La prima buona notizia di oggi è che Gesù non li dimentica: i suoi occhi sono rivolti ad essi e ne sente compassione.
La seconda, legata a questa, viene da un particolare sul quale, almeno io, non mi ero ancora soffermato.
Nel vedere tanta sofferenza Gesù disse ai discepoli : “La messe è abbondante, ma sono pochi gli operai”, e li invitò a pregare.
Da sempre, e a giusta ragione, questo versetto è interpretato in chiave vocazionale. Tuttavia ora vorrei soffermarmi su un altro aspetto.
Messe è sinonimo di mietitura, operazione del falciare e raccogliere il grano. Gesù non parla di terreno sterminato da lavorare, ma di molto grano già biondeggiante e pronto per essere raccolto.

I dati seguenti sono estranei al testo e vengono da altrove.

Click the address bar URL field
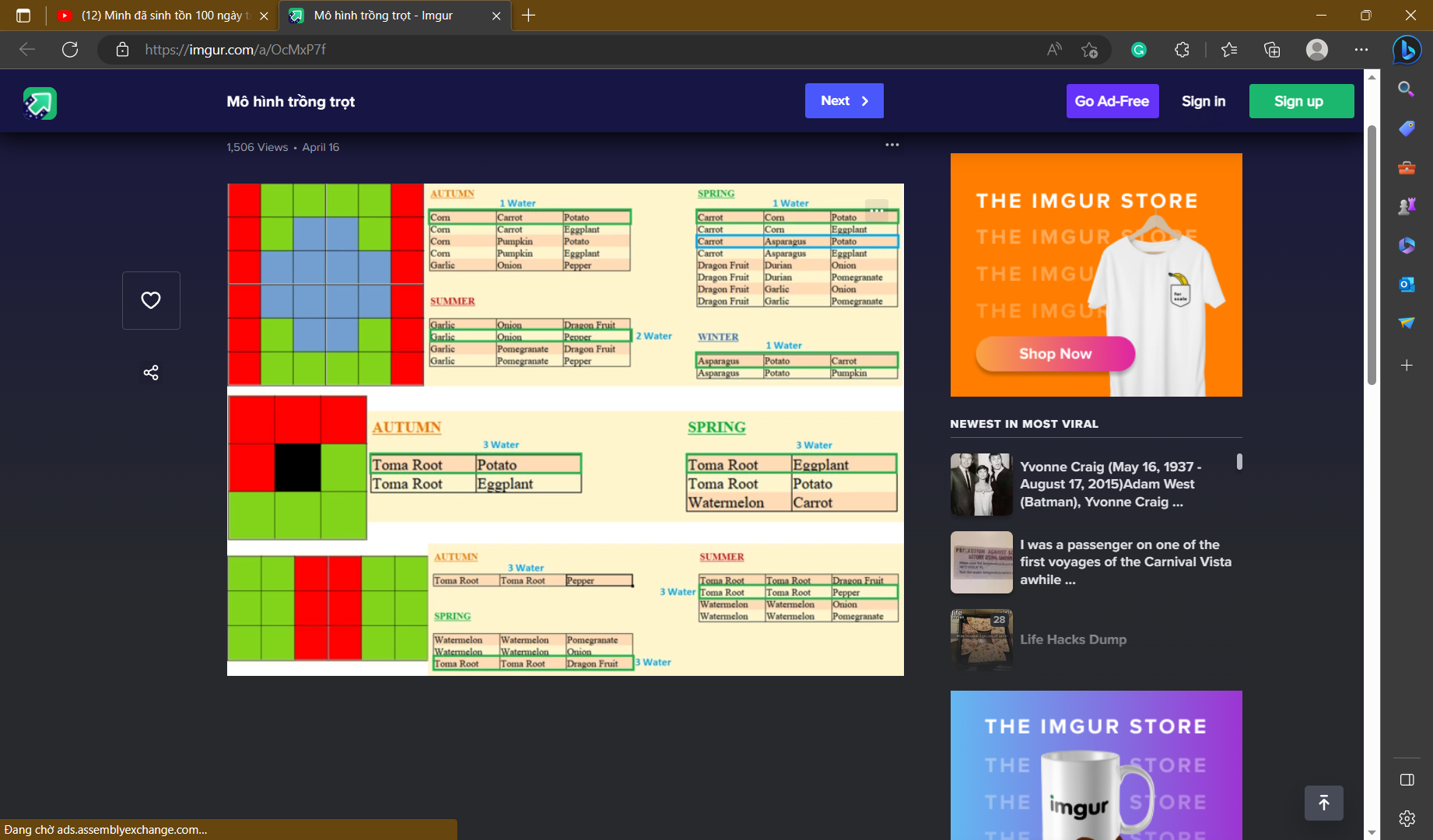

Quel che stupisce è che quel popolo stanco e sfinito, al quale è urgente inviare operai, sia definito messe, campo maturo, già pronto.
Difronte alla sofferenza, mentre noi, scoraggiati, ci soffermiamo sulla falce che miete, Gesù vede il grano della sua grazia con cui può riempire i nostri covoni.
L’umanità, e in essa tutti noi con le nostre piaghe e le nostre miserie, siamo preziosi agli occhi di Dio, siamo campo maturo!